Из исторического центра Петербурга, где я живу, одно время «вымыло» продуктовые магазины и магазинчики: сплошные бутики, суши-бары и почему-то аптеки. Сейчас эти магазины и магазинчики возвращаются, открываясь в каких-то подвалах, полуподвалах и, в лучшем случае, пристройках. И во всех работают, сказал бы расист, чёрные. Работают пришлые. Работают семьями, кланами, работают круглосуточно, постепенно прирастая всё новыми подвалами и закутами. Торгуют ли они наркотиками? Наверняка. Особенно если считать наркотиком дешёвое пиво. На днях я присмотрелся в одном таком подвальчике к помидорам, на диво для майских праздников недурным. «Из Азербайджана или из Армении?» — спросил я у молодого продавца, скорее всего таджика. «Кто? Я?» — испуганно встрепенулся он. «Да нет, помидоры; откуда ты, мне без разницы». Помидоры, впрочем, оказались турецкими, и брать их я не стал, отправившись вместо этого в соседний подвал: молодые люди славянской наружности держат там тоже по нынешним временам недурной виски-бар.
2006
Пушкинское замечание о том, что, окажись у нас упразднена предварительная цензура, первым делом напечатают сочинения Ивана Баркова, носит, как многое у поэта, довольно противоречивый характер. С одной стороны, Пушкин — автор нескольких срамных стихотворений и приписываемой ему серьёзными по самоощущению исследователями поэмы «Тень Баркова» — вроде бы заранее потирает руки. С другой, загодя негодует: вот, мол, до какого безобразия не нам, так потомкам нашим суждено дожить! А «личный цензор» самого Пушкина — суровый, но справедливый самодержец… Есть, однако, третий и в известном смысле объединяющий два первых аспект широко растиражированного, но плохо проанализированного пушкинского высказывания: политическое вольнодумство идёт в России рука об руку с вольнодумством, так сказать, эротическим, разве что неизменно отставая на полшага; стилистические разногласия с властью оказываются не то чтобы главенствующими, но, несомненно, упреждающими: раз я не могу говорить что угодно, то рано или поздно начну говорить как угодно — и мало в этом случае не покажется никому! Политическим вольнодумцем «вечный студент» Иван Семёнович Барков (1732–1768) не был, а политическим провидцем — пожалуй. Некий царь (матерное имя опускаю) намеревается предать родного брата (матерное имя опускаю) лютой казни (непристойный характер казни опускаю; заинтересовавшийся может заглянуть в пухлый том «Полного собрания стихотворений», вышедший в «Новой библиотеке поэта» в нынешнем году, или в повесть Андрея Платонова «Епифанские шлюзы», в финале которой несчастного заморского инженеришку по приказу Петра Великого казнят тем же опущенным нами способом смертоносного «опущения», или перечитать тюремные письма нефтяного олигарха). Что смущает русского деспота? Единственно — реакция зарубежной либеральной общественности! То ли в ВТО не примут, то ли в ЕЭС. Впрочем, царь из силовиков (брата он полонил в честном бою), поколебавшись, остаётся непреклонен:
Елдак уже вздрочен, готовь ты свою жопу, Пусть варварством я сим и удивлю Европу.
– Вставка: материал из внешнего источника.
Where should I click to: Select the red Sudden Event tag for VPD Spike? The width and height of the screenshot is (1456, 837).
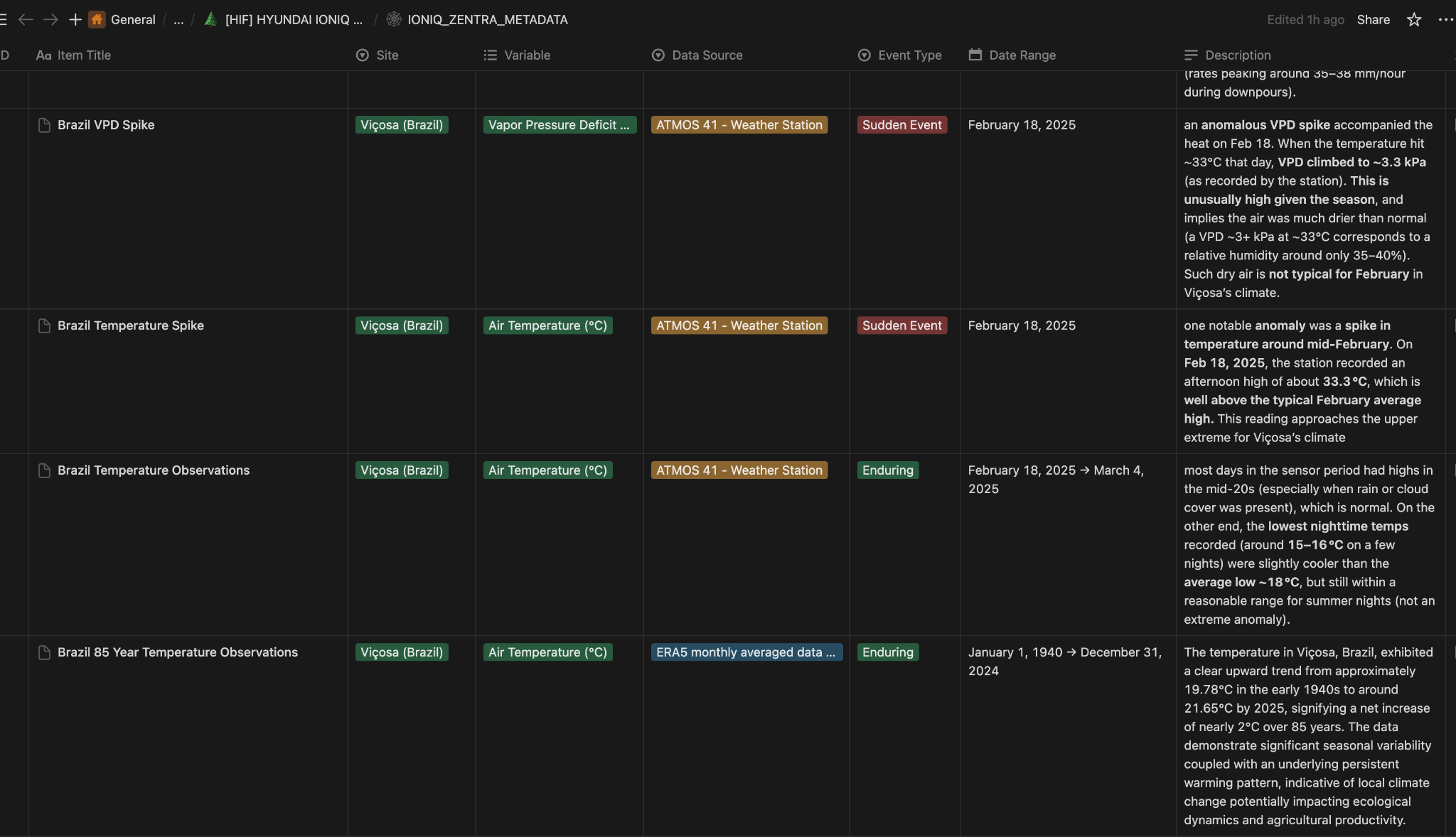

Классическая рифма, подхваченная тем же Пушкиным («На удивленье всей Европы поставлены четыре…» — о клодтовских конях на Аничковом мосту) и приобретшая впоследствии универсальный характер, использована здесь впервые — и с не превзойдённой до сих пор политической остротой! Цитировать Баркова трудно, хотя и хочется. Печатать до недавнего времени было ещё труднее. Фанатичный поклонник поэта покойный профессор Г. П. Макогоненко ухитрился опубликовать одно матерное стихотворение в двухтомной антологии «Поэты XVIII века» (тоже в «Библиотеке поэта», правда в старой, ещё советской), да и то — заменив целые строфы сплошными отточиями. Ходят слухи, что и рецензируемую книгу готовили чуть ли не подпольно — во всяком случае, главный редактор «НБП» А. С. Кушнер узнал о ней лишь по выходе в свет. Хотя и сам не чужд некоторого эротоманства — но уж никак не вольнодумства! Зато составитель тома Валерий Сажин порезвился на славу. Не зря же о нём самом ходит вполне барковская эпиграмма: «Метит стрелы в Сажина юноша-Эрот: сколько в сфинктер всажено, столько же и в рот!» Означенный Сажин написал к тому прекрасную вступительную статью и подготовил вполне научные примечания. Особенно хорош «Словарь устаревших и малоупотребительных слов», жаль только, что он не дополнен также устаревшей или малоупотребительной обсценной лексикой. Конечно, сакраментальные слова на «х», на «п», на «м» и тем более на «б» у всех на устах (а значит, и на слуху), но как быть с секелем, с удом, с шелупиной, с шентей, с щурупом (через букву «щи»), с плешью, с махоней и так далее? Как без словаря — или без поллитры — разобраться со смыслом такого, например, красавицыного сетования:
Но, ах! Какой злой рок меня тогда постигнет, Как он свой долгий шест в меня поглубже вдвигнет! Каким меня тогда ударом поразит, Как скало он своё претолстое ввалит! Со страху вся дрожит в махоне щекоталка…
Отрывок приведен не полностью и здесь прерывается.